Why Its Called Black Friday

For many folks, Black Friday signals the beginning of the holiday shopping season and the countdown to Christmas begins in earnest. Some, on the other hand, see the Friday following Thanksgiving as a headache and major money suck. No matter where you fall in the spectrum of opinions about Black Friday, you’re likely wondering how Black Friday got its somewhat odd moniker. Let’s take a look at the legend of Black Friday.

What’s in a Name?

William Shakespeare himself could have never imagined the hordes of people packing into malls, shopping centers, and stores across an entire nation just to buy gifts for one another, but what’s in the name of Black Friday?

For a day that bears such positivity — smells of the holidays, sweet treats, and gifts for loved ones — one may wonder why the word “black” is used to describe what is otherwise the beginnings of the most joyous season. After all, one of the greatest financial disasters — the stock market crash of October 29, 1929 — which essentially ushered in the Great Depression was ominously dubbed Black Tuesday.

There are both historical and business roots to the Black Friday name and both have their rightful place in the lore of one of America’s most spendy “holidays.”

Black Friday in History

Shopping on the Friday following Thanksgiving has been a tradition for some time, especially in large metropolitan areas. Historians contend that the term Black Friday dates back to the 1960s in Philadelphia, and most seem to agree that the original term “Black Friday” was used by law enforcement officials and bus drivers trying to navigate the busy streets of Philadelphia.

They began calling the day after Thanksgiving “Black Friday” in reference to the sheer volume of vehicles and humanity swarming the streets. The name stuck, but retailers weren’t so fond of it.

Black Friday in Business

Just as you were scratching your head wondering why Black Tuesday and Black Friday can be so synonymous, yet have such different meanings, marketers felt much the same.
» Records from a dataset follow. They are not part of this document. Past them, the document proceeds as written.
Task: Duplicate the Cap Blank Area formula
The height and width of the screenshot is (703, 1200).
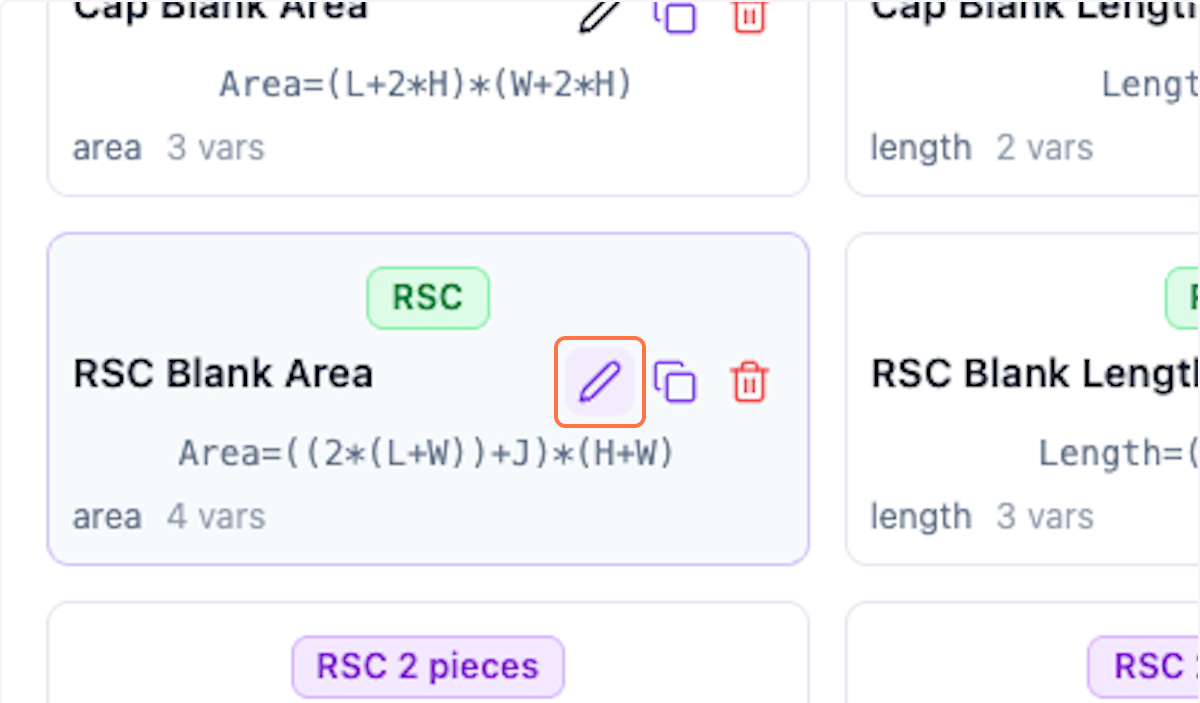Action: [x=676, y=15]
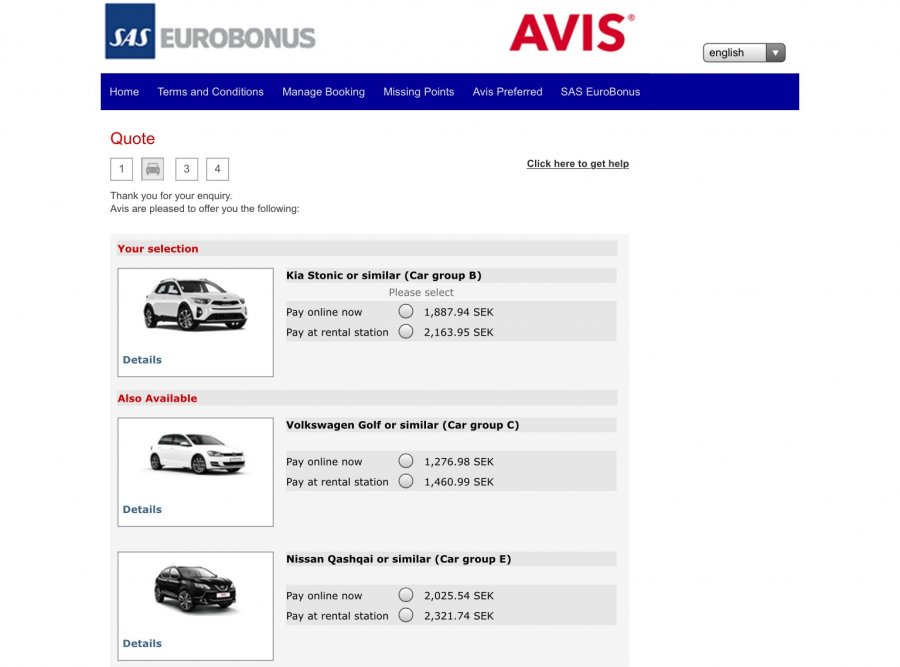Click the Volkswagen Golf car image

coord(195,453)
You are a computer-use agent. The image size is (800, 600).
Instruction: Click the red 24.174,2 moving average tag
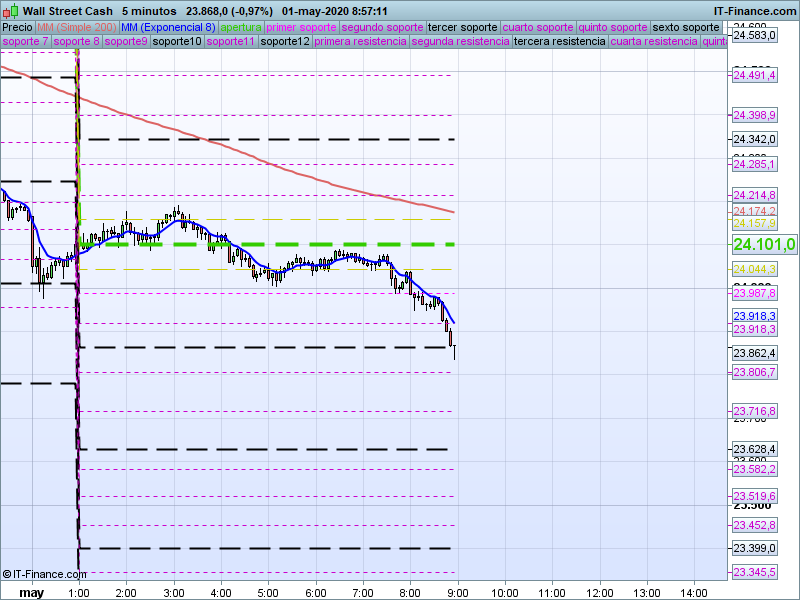pyautogui.click(x=755, y=211)
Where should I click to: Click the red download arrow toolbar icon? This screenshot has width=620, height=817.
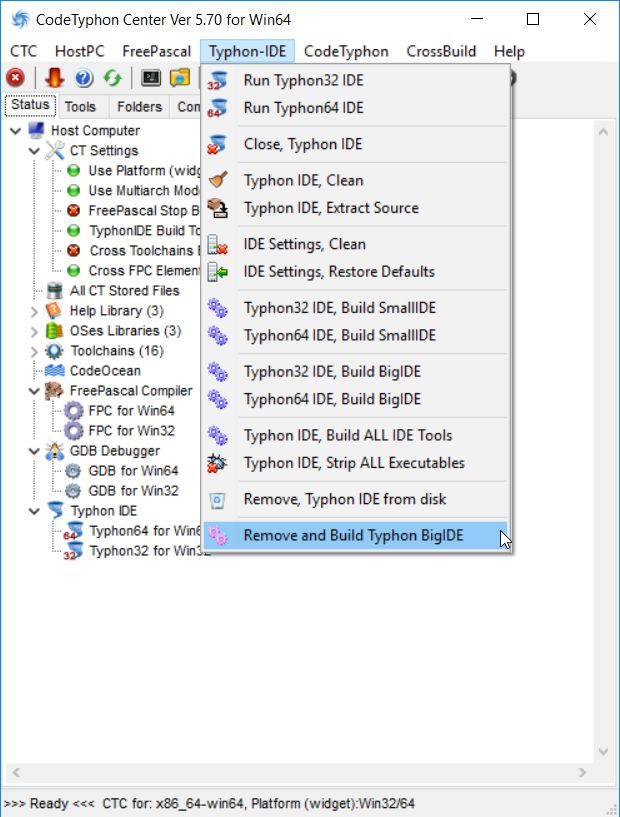(x=55, y=78)
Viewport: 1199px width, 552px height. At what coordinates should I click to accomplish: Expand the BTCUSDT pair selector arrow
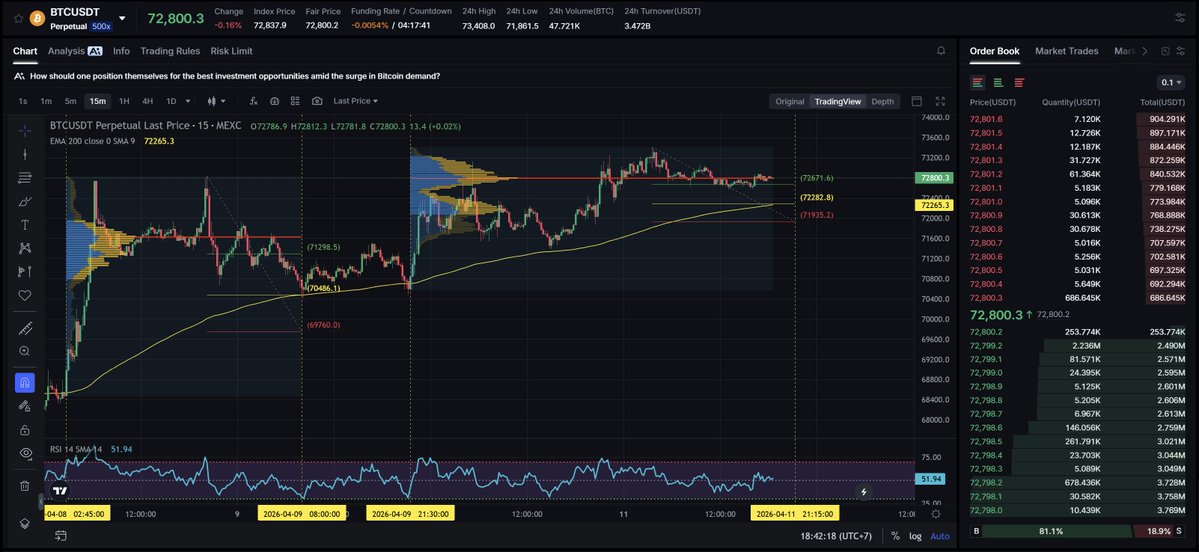coord(122,18)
In the 1980s, retailers made a push to change the connotation of Black Friday to one that had a more positive business-centric vibe.

So the story goes, retailers urged the term Black Friday to be used to signify the profitability of the biggest shopping day in America. From a retailers standpoint, Black Friday meant finally turning the corner and going into the profitable “black” territory. This terminological use, however, requires a bit of history in its own right.
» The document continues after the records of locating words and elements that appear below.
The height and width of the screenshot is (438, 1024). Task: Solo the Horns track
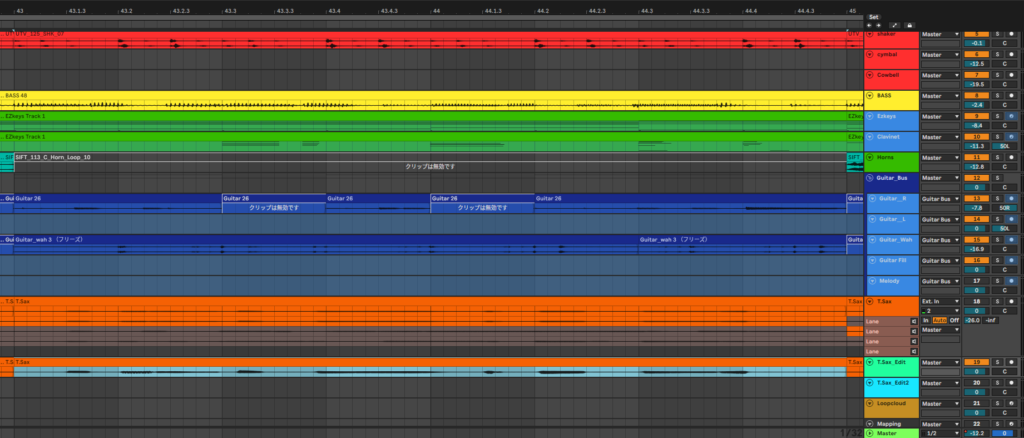(996, 157)
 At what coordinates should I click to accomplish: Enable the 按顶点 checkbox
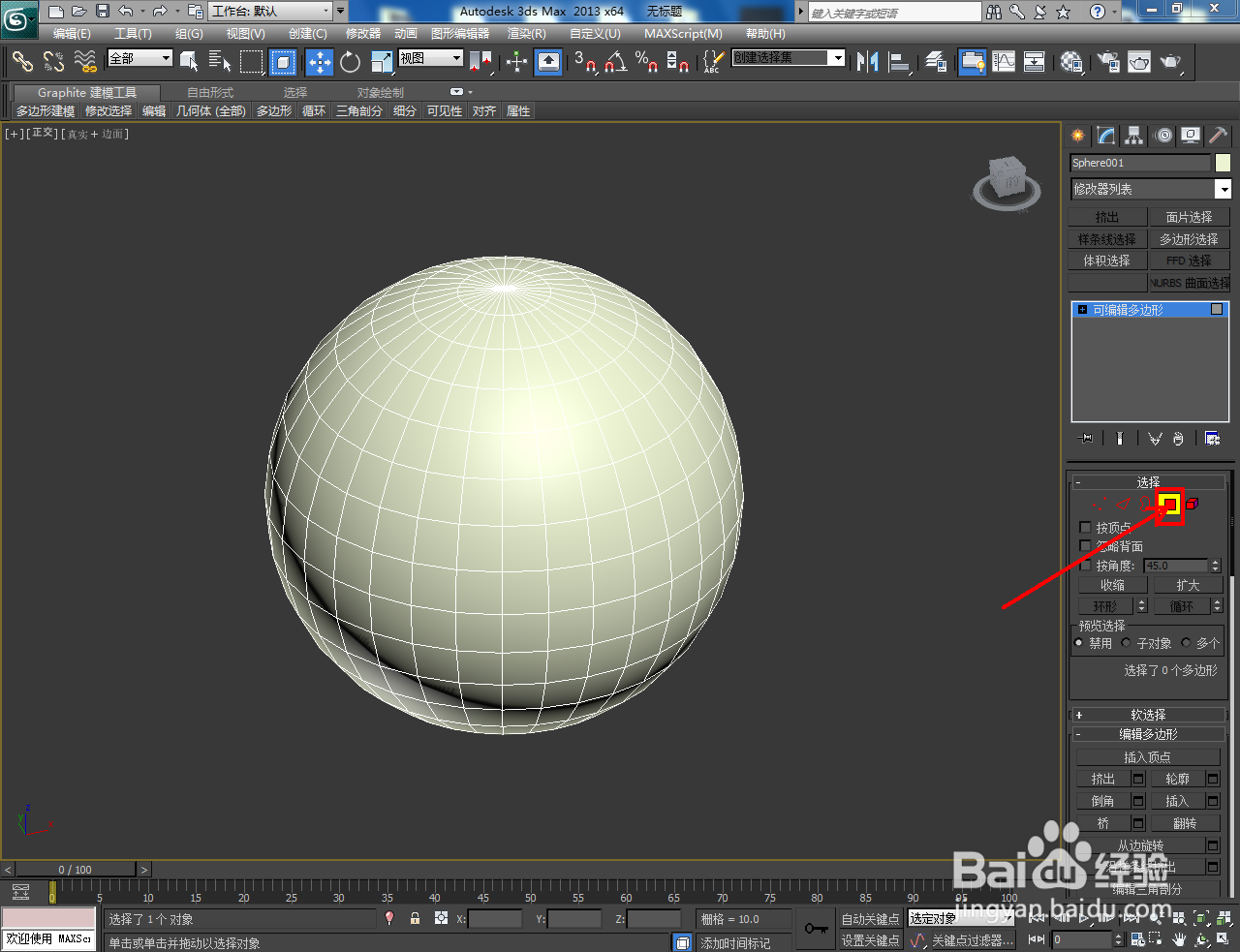tap(1086, 527)
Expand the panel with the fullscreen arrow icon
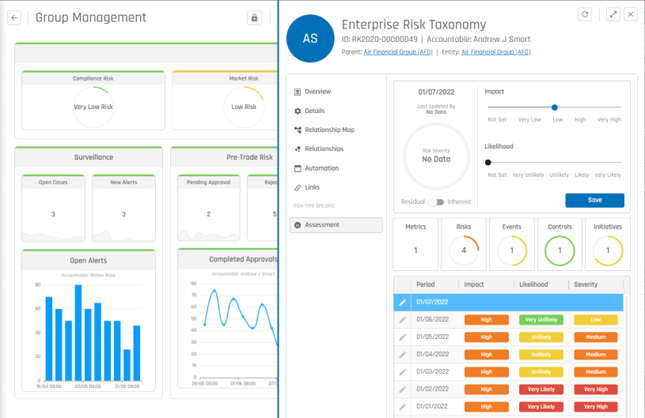The width and height of the screenshot is (645, 418). click(x=613, y=14)
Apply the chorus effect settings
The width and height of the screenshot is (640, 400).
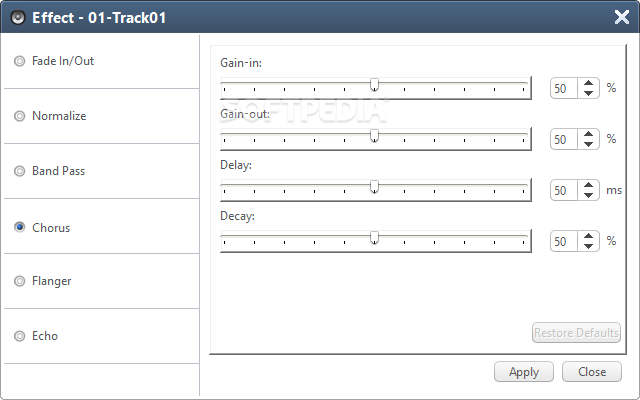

Many Americans removed from the bookkeeping side of business may not realize that accountants are the likely culprits for the retailers’ (and most Americans’) usage of the word “black” for profitability.
Accountants traditionally used red ink to signify losses or expenses and black ink to signify income or profits; therefore, black became the eponymous symbol of profitability and the name for the Friday following Thanksgiving.